Il sistema delle imprese ha dimostrato di saper utilizzare al meglio gli incentivi diretti, ben finalizzati e con limitati oneri burocratici. La misura “Agricoltura 4.0”, voluta da Confagricoltura, è stata un successo, con un volume di investimenti per la sostenibilità e l’innovazione di oltre due miliardi di euro nel 2022.
La vitalità del sistema produttivo italiano è stata confermata dalle recenti previsioni economiche di primavera rese note dalla Commissione. Nella media dell’anno corrente, la crescita del PIL dovrebbe attestarsi attorno all’1%, con una stima relativa all’Italia superiore, sia pure di poco (1,2%), alla media dell’Unione. Il nostro Paese continua a far meglio di Francia e Germania.
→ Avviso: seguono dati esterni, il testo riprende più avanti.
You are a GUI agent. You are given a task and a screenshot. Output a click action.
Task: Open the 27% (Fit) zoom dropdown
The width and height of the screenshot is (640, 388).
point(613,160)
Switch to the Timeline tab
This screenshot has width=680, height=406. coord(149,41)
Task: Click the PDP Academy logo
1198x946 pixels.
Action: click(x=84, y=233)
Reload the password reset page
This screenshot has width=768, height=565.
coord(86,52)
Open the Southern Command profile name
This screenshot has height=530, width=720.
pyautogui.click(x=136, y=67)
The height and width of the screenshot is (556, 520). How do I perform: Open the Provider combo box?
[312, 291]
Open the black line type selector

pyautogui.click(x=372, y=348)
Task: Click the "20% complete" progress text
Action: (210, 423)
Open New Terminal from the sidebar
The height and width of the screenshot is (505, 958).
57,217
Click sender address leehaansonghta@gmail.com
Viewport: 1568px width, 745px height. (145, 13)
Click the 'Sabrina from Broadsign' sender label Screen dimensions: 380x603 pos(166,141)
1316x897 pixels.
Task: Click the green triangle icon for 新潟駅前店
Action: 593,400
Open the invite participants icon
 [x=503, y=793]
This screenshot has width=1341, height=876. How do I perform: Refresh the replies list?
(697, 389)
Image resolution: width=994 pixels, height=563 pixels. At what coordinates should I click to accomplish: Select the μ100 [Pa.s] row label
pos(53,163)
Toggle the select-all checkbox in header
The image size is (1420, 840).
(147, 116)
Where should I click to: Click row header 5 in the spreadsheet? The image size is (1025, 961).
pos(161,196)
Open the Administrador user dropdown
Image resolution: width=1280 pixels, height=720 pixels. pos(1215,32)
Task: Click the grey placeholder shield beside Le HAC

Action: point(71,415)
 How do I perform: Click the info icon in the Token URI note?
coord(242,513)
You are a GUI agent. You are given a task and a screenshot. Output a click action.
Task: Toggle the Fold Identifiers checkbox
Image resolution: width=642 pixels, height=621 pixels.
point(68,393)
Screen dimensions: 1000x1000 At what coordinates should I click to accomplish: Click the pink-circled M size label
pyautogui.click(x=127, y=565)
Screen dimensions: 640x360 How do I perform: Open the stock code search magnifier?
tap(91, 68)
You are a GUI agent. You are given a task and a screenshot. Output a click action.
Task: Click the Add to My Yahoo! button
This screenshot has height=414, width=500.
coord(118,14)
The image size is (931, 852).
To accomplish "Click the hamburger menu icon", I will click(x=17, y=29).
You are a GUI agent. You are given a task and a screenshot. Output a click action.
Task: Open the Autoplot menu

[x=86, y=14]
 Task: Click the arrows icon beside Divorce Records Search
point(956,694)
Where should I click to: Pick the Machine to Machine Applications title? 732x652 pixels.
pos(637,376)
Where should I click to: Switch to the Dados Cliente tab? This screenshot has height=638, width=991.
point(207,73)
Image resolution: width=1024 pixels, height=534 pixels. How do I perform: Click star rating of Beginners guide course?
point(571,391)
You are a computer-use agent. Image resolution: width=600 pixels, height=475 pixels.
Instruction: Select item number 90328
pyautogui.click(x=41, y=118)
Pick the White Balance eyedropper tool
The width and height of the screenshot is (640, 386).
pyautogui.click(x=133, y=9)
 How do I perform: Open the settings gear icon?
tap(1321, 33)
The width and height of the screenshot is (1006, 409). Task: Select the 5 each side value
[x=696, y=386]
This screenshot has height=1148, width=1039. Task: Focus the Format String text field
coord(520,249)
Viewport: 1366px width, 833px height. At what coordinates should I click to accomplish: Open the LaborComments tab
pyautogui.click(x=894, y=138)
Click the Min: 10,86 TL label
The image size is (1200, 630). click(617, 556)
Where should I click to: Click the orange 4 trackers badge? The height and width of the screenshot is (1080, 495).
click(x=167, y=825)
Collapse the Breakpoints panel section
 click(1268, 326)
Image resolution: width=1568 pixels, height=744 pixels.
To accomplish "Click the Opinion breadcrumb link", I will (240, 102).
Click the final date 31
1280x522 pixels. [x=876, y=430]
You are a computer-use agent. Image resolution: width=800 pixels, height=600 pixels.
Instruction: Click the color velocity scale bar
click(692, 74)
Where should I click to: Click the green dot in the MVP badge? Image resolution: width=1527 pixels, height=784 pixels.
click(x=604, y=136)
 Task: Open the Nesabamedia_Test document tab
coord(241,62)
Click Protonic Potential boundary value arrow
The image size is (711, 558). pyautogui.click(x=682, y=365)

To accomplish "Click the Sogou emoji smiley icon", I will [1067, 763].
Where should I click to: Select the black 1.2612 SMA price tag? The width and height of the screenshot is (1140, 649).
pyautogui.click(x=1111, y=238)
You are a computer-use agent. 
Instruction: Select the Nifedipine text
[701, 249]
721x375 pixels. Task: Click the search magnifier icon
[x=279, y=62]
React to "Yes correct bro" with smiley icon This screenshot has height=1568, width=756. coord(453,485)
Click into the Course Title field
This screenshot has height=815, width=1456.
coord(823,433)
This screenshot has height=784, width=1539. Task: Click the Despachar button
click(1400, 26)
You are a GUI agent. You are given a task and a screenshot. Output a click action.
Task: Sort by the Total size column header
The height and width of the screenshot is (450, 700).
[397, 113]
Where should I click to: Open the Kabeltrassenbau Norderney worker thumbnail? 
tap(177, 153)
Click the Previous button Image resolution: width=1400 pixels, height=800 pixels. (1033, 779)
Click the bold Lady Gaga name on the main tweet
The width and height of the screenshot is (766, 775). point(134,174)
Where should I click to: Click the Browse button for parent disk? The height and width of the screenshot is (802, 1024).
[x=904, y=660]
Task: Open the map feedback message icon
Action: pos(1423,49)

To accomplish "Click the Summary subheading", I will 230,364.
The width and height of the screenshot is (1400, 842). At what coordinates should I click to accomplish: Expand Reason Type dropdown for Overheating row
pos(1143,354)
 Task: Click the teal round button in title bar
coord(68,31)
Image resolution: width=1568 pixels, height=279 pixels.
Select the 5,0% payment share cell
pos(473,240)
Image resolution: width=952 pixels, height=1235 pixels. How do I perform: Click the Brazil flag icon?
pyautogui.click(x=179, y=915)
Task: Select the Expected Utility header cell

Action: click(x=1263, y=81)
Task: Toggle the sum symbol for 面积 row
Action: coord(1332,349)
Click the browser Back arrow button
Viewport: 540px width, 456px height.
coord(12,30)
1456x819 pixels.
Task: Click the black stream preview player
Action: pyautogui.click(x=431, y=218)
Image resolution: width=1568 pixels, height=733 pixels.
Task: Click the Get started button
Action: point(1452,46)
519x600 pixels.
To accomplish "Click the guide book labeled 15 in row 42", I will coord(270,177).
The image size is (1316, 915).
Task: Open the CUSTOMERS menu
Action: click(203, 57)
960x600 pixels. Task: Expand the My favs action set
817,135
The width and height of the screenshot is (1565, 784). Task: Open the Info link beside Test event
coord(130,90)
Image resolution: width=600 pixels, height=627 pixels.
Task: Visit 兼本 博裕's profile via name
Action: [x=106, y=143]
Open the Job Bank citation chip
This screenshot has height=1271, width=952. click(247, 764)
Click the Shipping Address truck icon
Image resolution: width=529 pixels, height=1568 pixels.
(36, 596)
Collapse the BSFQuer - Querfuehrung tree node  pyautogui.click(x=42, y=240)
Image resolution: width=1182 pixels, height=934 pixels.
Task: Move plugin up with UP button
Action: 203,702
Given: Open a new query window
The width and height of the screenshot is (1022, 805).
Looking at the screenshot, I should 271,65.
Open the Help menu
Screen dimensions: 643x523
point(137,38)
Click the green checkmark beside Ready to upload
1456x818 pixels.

La Commissione ha segnalato che sull’andamento dell’economia continua a pesare una condizione di grande incertezza determinata, prima di tutto, dall’evoluzione dello scenario internazionale. Qualche punto fermo, però, può essere messo.
Tutte le crisi finiscono, ma non si ritornerà a quella che era la situazione economica prima della pandemia e della guerra in Ucraina, ai prezzi stabili, ai tassi d’interesse vicini allo zero, alla crescita costante della domanda globale nell’ambito di un sistema multilaterale. Il contesto sarà più sfidante. Pertanto, occorre destinare le risorse finanziarie disponibili alle imprese per gli investimenti necessari a far salire ulteriormente la crescita sostenibile delle imprese e l’efficienza delle filiere di produzione.